All lines from the one holding "Switch to the Effects panel tab" down to the last line of the entries are to be reproduced exactly, with no other lines.

◆ **Records to use**
━━━━━━━━━━━━━━━━

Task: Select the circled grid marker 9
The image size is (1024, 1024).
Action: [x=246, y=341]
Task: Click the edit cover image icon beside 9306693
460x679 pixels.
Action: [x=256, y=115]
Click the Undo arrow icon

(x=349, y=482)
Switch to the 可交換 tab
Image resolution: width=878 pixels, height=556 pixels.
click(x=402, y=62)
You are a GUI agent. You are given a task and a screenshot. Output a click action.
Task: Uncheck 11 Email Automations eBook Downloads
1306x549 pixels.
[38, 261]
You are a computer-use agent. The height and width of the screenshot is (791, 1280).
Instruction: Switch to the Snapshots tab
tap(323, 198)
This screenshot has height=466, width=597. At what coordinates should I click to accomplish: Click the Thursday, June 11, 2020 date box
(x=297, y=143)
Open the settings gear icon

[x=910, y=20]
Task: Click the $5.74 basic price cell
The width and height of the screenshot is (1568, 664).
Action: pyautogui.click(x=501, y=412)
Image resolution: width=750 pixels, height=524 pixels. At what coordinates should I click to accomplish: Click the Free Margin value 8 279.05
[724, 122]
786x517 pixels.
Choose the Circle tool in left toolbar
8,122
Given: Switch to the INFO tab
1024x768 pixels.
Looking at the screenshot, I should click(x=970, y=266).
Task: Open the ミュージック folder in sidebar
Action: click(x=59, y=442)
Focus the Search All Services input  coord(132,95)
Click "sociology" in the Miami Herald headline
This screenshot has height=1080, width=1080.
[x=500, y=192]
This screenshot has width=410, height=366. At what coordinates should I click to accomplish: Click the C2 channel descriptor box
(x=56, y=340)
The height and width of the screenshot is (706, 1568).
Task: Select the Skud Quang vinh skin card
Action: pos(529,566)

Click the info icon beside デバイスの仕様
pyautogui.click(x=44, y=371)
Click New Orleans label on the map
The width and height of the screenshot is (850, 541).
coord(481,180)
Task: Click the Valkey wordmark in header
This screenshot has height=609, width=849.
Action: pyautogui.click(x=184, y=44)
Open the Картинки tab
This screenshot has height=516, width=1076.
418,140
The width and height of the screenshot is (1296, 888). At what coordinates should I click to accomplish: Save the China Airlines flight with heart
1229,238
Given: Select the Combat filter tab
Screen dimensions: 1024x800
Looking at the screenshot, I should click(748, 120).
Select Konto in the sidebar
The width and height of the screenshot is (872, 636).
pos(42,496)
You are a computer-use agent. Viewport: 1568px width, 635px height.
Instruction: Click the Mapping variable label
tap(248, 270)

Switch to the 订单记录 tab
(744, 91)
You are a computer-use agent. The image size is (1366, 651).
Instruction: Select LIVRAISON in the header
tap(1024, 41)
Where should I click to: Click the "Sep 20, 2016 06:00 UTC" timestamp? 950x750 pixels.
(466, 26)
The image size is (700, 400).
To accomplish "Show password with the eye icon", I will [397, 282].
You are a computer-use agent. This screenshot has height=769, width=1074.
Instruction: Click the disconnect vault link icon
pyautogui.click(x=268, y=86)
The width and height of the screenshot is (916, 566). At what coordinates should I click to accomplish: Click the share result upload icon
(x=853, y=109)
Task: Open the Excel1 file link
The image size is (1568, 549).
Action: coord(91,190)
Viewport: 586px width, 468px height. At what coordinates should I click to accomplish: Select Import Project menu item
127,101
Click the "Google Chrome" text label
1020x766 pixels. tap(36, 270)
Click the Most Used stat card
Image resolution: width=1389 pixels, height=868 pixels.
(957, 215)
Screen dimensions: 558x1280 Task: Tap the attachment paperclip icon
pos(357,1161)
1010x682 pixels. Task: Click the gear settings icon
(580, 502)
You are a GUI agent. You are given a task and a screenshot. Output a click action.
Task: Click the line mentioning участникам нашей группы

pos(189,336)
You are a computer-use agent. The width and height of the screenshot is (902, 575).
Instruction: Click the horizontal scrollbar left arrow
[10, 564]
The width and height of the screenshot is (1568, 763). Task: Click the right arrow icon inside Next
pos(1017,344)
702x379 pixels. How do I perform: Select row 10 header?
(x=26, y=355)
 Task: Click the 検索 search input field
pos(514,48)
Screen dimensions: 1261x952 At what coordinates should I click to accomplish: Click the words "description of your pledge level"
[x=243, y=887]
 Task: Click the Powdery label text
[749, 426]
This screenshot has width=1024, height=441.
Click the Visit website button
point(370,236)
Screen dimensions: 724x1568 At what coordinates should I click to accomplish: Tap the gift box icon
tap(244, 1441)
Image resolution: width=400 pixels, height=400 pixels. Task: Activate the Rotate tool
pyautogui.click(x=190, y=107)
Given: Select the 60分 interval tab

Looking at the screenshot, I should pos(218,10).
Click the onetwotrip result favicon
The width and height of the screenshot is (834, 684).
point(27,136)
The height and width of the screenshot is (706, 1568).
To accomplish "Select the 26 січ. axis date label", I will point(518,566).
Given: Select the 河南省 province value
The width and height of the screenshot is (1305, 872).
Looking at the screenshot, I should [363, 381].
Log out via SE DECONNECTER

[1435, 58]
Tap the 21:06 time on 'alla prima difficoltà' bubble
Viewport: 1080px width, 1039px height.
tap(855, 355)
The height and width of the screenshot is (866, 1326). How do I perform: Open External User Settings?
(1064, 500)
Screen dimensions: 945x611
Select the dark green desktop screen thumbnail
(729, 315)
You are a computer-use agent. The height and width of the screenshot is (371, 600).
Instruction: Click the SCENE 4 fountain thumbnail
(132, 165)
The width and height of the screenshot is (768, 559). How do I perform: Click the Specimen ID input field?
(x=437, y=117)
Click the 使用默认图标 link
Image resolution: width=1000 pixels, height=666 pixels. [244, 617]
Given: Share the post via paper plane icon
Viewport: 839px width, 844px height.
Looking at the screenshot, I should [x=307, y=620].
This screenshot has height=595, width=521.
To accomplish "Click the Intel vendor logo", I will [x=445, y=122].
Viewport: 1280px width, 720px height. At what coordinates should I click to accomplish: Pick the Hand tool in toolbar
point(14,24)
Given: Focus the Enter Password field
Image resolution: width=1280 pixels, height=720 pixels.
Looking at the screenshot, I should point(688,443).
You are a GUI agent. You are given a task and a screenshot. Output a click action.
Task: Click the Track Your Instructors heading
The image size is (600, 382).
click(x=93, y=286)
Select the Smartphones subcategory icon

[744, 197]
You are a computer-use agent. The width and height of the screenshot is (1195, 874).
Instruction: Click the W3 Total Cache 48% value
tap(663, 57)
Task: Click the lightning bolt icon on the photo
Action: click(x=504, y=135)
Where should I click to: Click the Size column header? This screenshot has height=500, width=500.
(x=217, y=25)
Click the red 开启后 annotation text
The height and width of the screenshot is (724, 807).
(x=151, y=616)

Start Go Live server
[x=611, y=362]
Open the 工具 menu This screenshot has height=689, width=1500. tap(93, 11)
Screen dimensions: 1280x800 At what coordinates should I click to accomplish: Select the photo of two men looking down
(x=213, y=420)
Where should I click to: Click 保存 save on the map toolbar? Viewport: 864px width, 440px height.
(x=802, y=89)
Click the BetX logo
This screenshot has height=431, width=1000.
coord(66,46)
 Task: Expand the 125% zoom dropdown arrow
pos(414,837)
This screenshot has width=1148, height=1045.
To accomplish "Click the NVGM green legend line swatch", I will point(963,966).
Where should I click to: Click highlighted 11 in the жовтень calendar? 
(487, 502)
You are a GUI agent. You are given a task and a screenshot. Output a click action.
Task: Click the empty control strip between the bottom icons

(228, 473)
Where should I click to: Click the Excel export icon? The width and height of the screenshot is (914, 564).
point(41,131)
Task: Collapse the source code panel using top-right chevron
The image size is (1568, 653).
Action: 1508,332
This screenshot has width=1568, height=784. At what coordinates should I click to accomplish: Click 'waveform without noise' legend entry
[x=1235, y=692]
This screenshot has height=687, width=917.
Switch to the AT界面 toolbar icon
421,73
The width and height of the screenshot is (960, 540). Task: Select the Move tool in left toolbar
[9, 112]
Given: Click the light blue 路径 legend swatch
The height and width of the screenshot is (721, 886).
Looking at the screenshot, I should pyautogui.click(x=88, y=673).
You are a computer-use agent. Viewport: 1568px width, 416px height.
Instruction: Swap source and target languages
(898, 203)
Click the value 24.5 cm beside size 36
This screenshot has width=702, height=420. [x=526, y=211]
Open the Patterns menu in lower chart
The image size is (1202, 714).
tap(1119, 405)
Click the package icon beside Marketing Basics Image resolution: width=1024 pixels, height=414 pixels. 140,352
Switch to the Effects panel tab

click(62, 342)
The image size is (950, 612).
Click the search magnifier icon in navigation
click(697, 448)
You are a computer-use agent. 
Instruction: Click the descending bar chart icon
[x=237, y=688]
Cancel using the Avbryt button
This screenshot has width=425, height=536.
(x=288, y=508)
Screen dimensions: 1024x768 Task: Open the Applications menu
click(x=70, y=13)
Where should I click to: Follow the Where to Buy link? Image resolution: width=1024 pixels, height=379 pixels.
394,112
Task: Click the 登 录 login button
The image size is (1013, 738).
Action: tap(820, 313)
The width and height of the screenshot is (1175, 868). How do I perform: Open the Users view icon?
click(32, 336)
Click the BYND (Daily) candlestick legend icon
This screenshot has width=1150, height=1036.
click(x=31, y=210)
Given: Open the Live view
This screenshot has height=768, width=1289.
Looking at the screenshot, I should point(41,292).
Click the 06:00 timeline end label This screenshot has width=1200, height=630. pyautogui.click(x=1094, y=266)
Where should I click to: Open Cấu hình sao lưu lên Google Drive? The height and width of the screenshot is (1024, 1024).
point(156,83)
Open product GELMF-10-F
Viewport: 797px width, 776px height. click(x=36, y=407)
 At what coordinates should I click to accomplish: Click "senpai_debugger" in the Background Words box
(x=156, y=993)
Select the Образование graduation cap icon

━━━━━━━━━━━━━━━━

◆ **Output for this exercise**
Switch to the Effects panel tab

click(62, 342)
The image size is (950, 612).
Click the search magnifier icon in navigation
click(697, 448)
You are a computer-use agent. 
Instruction: Click the descending bar chart icon
[x=237, y=688]
Cancel using the Avbryt button
This screenshot has width=425, height=536.
(x=288, y=508)
Screen dimensions: 1024x768 Task: Open the Applications menu
click(x=70, y=13)
Where should I click to: Follow the Where to Buy link? Image resolution: width=1024 pixels, height=379 pixels.
394,112
Task: Click the 登 录 login button
The image size is (1013, 738).
Action: tap(820, 313)
The width and height of the screenshot is (1175, 868). How do I perform: Open the Users view icon?
click(32, 336)
Click the BYND (Daily) candlestick legend icon
This screenshot has width=1150, height=1036.
click(x=31, y=210)
Given: Open the Live view
This screenshot has height=768, width=1289.
Looking at the screenshot, I should point(41,292).
Click the 06:00 timeline end label This screenshot has width=1200, height=630. pyautogui.click(x=1094, y=266)
Where should I click to: Open Cấu hình sao lưu lên Google Drive? The height and width of the screenshot is (1024, 1024).
point(156,83)
Open product GELMF-10-F
Viewport: 797px width, 776px height. click(x=36, y=407)
 At what coordinates should I click to accomplish: Click "senpai_debugger" in the Background Words box
(x=156, y=993)
Select the Образование graduation cap icon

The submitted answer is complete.